Copy, from the material below, each line where "dimensions" shows up.
Start of Source material
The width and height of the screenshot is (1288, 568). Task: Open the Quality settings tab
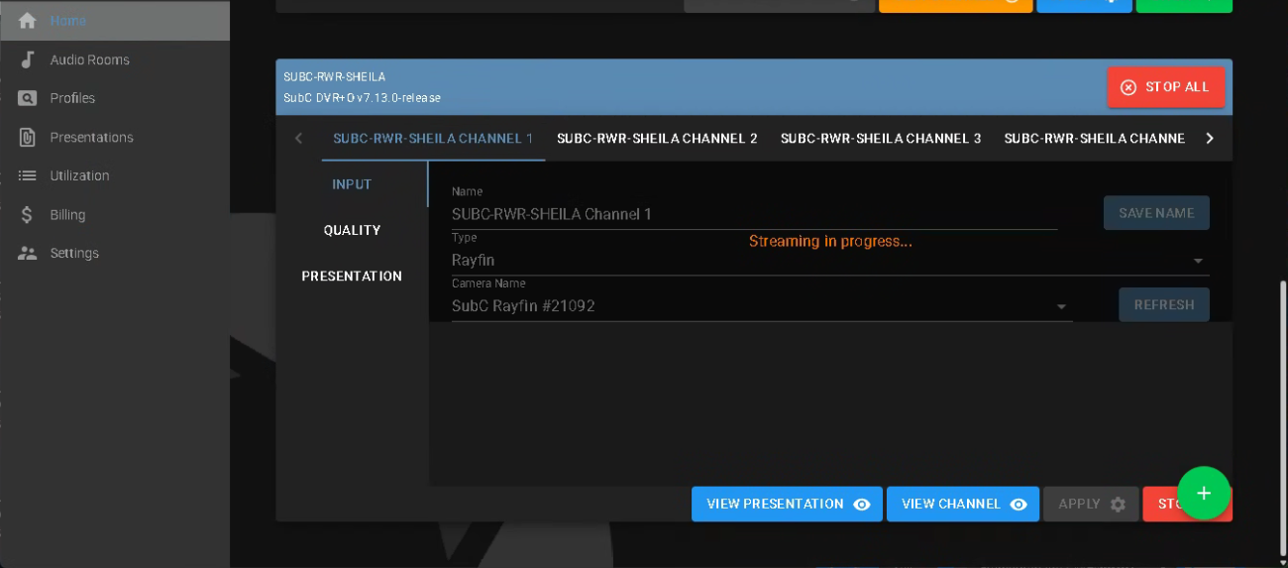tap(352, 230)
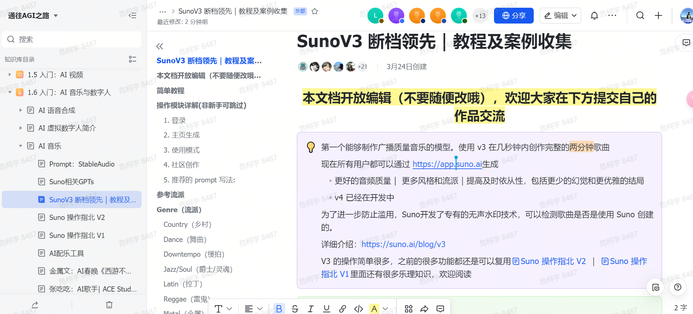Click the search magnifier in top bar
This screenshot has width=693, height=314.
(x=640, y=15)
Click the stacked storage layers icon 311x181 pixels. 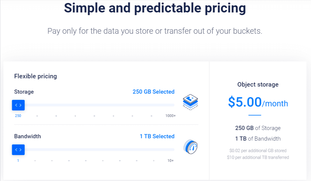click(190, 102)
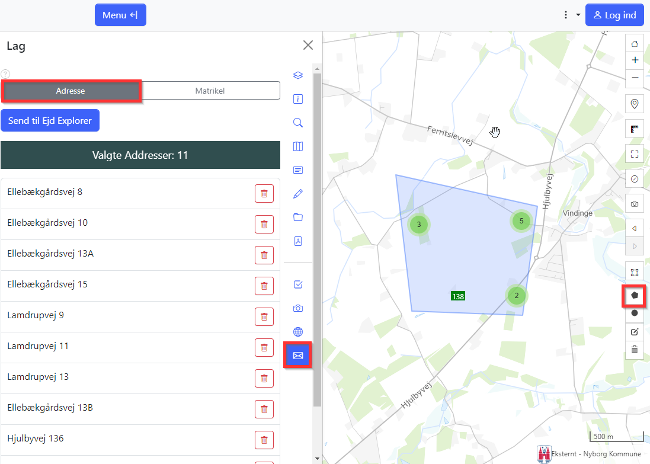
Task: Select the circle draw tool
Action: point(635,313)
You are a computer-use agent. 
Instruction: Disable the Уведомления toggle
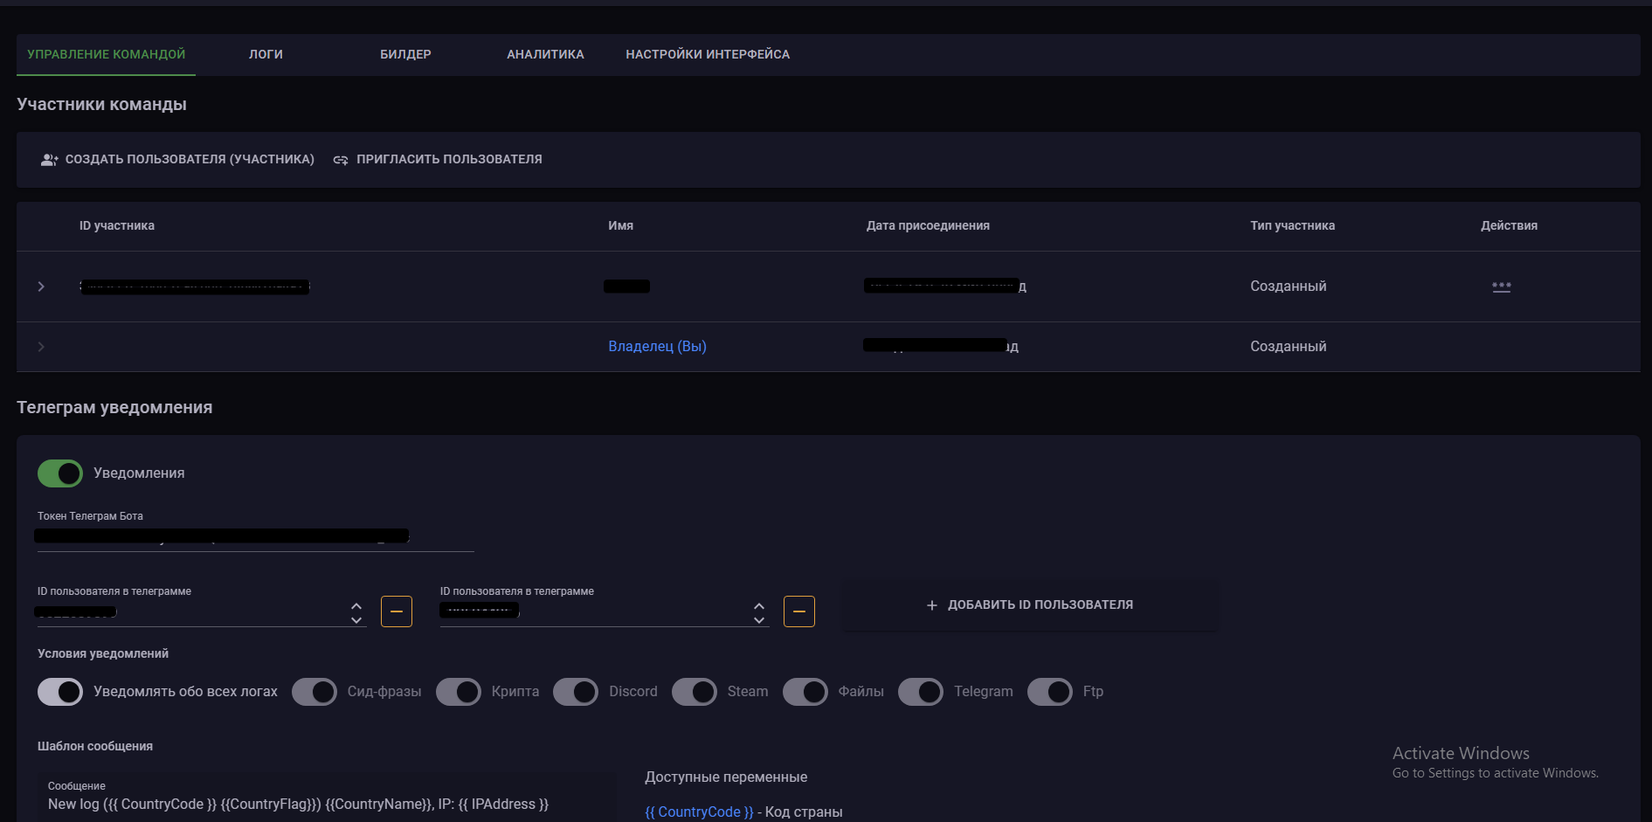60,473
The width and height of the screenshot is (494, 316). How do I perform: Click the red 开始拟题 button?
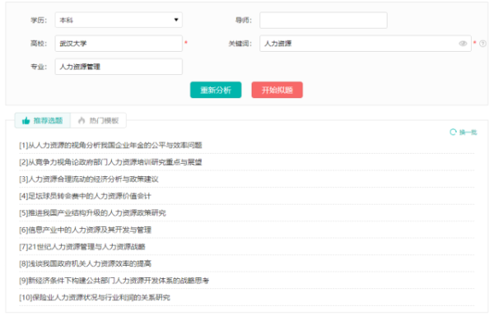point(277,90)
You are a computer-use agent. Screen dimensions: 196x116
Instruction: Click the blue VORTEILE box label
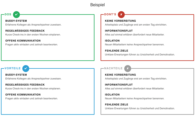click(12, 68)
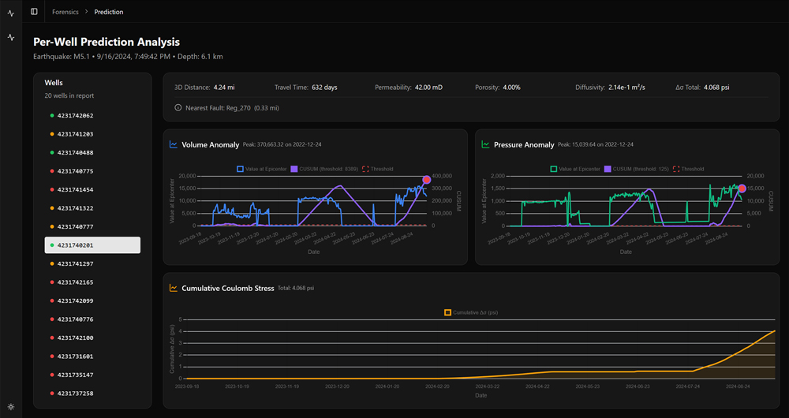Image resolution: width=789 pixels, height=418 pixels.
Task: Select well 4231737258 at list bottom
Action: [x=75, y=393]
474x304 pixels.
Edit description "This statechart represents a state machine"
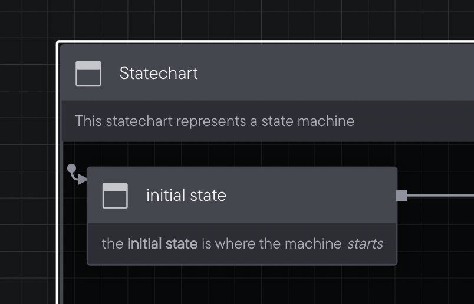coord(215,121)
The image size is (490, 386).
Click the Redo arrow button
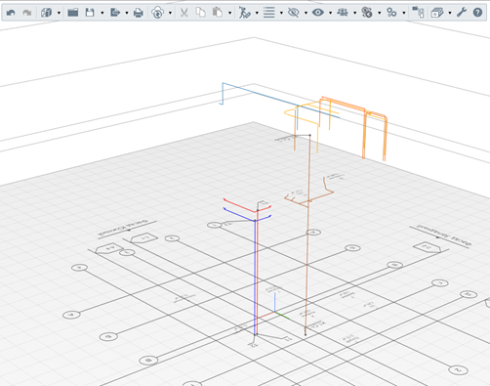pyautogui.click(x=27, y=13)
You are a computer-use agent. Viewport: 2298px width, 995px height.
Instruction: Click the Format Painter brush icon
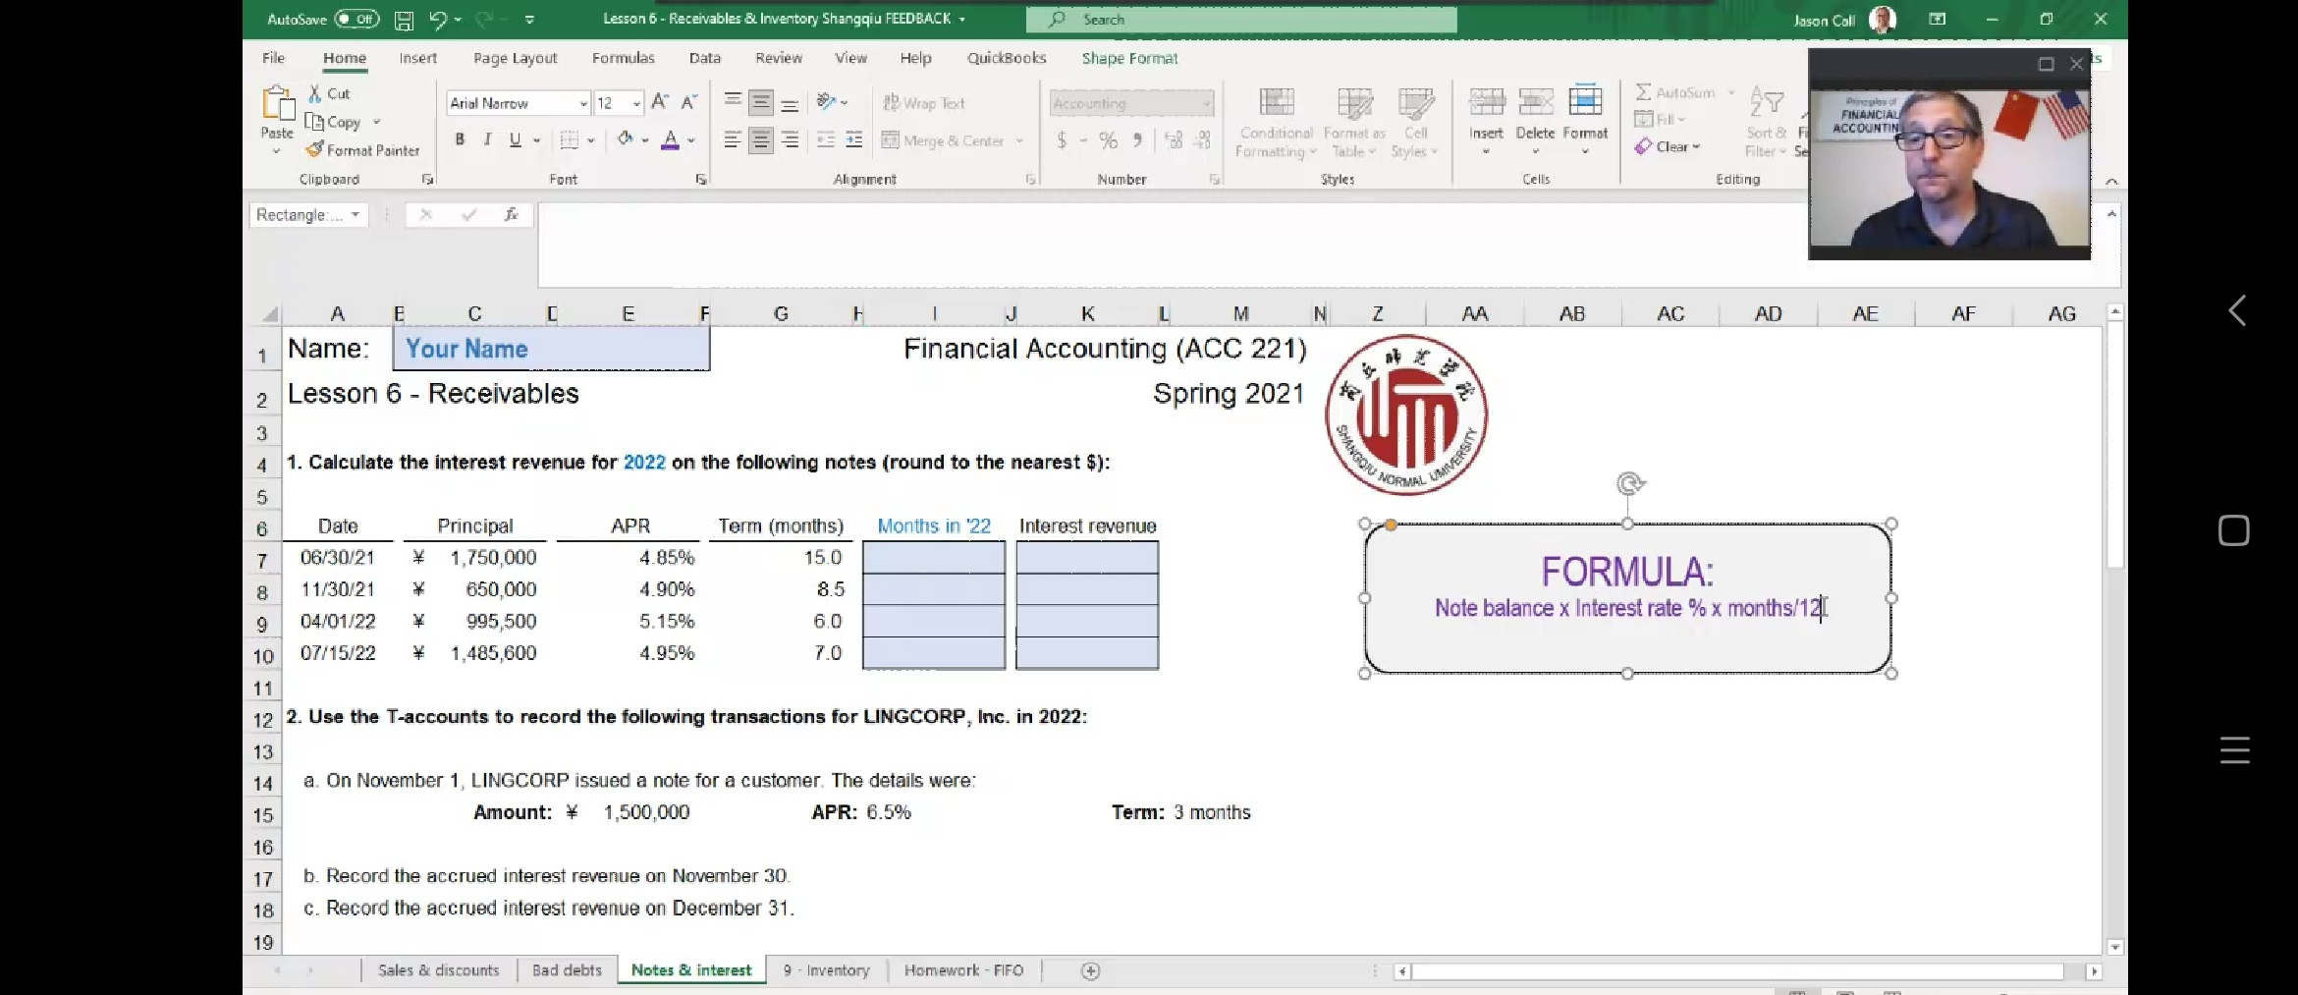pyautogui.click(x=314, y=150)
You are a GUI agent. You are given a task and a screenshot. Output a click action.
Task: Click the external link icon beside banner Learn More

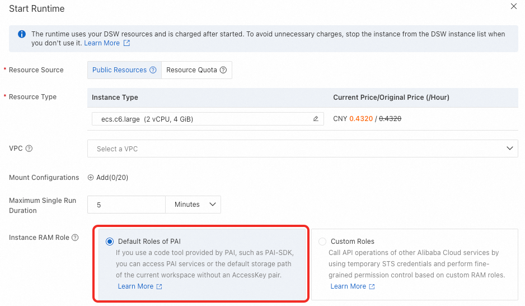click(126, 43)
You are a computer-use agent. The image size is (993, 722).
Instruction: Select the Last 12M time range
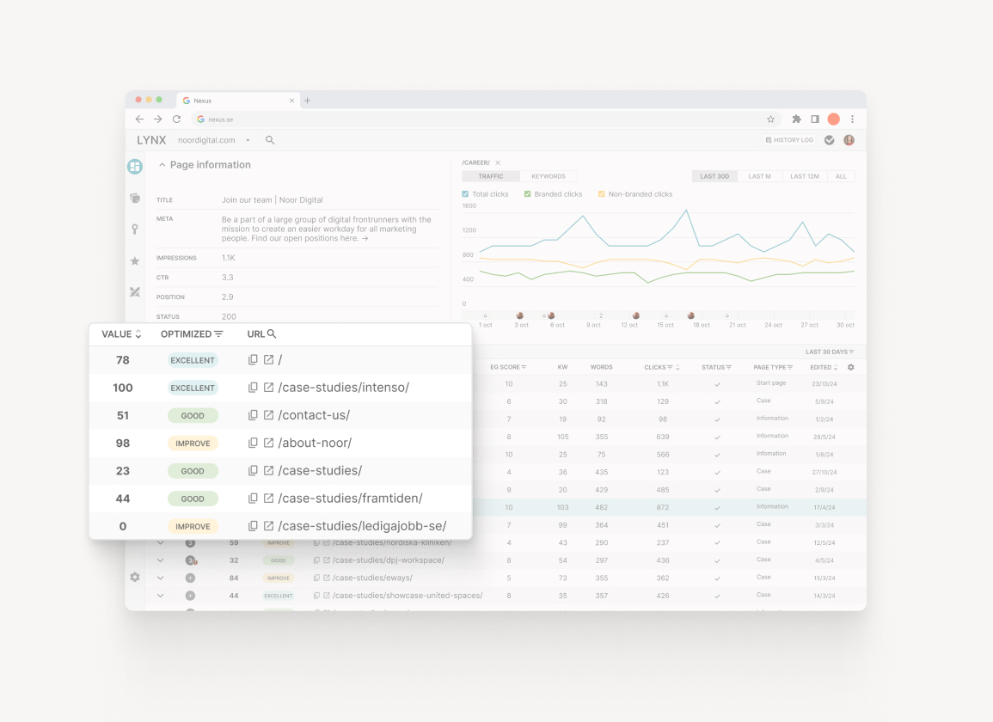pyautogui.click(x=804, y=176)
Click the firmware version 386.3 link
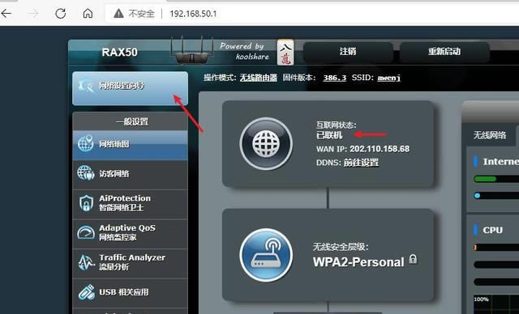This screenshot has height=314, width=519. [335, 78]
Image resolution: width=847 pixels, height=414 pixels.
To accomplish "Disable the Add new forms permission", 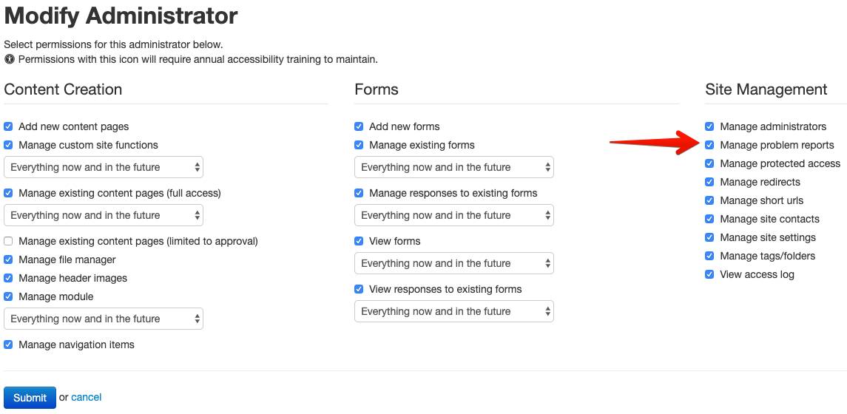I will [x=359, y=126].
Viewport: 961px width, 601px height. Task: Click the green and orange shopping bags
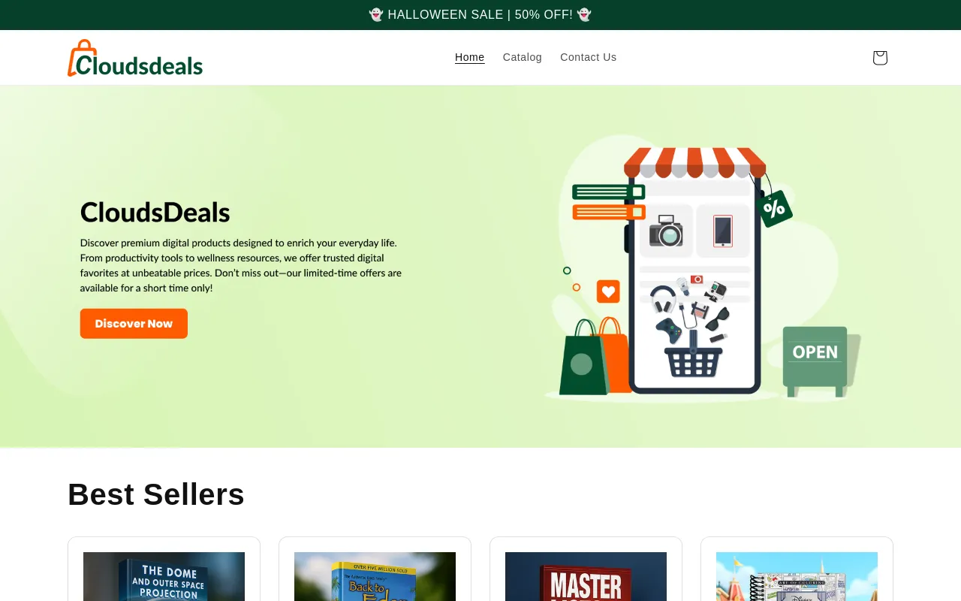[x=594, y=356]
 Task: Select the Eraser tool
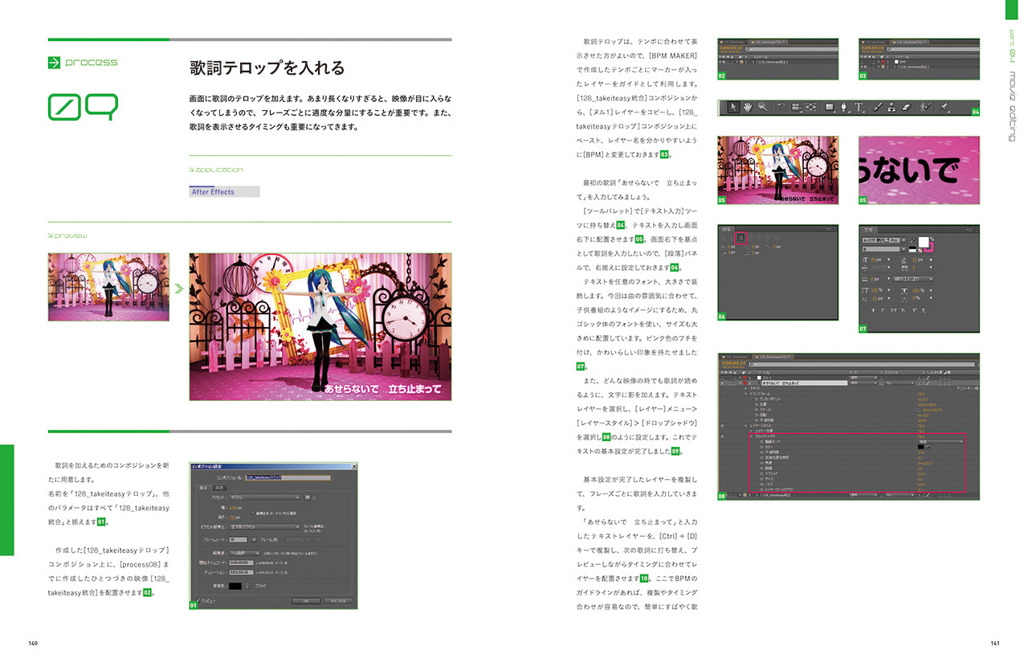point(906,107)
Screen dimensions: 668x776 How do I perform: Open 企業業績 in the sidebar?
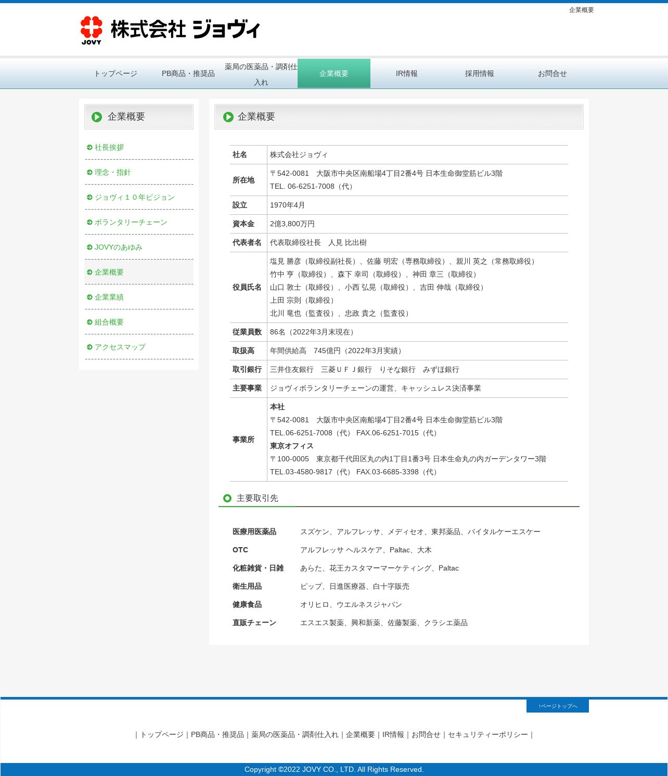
End of Source material
Response box:
You are a computer-use agent. Screen dimensions: 196x116
Screen dimensions: 668x776 How do I perform: Open 企業業績 in the sidebar?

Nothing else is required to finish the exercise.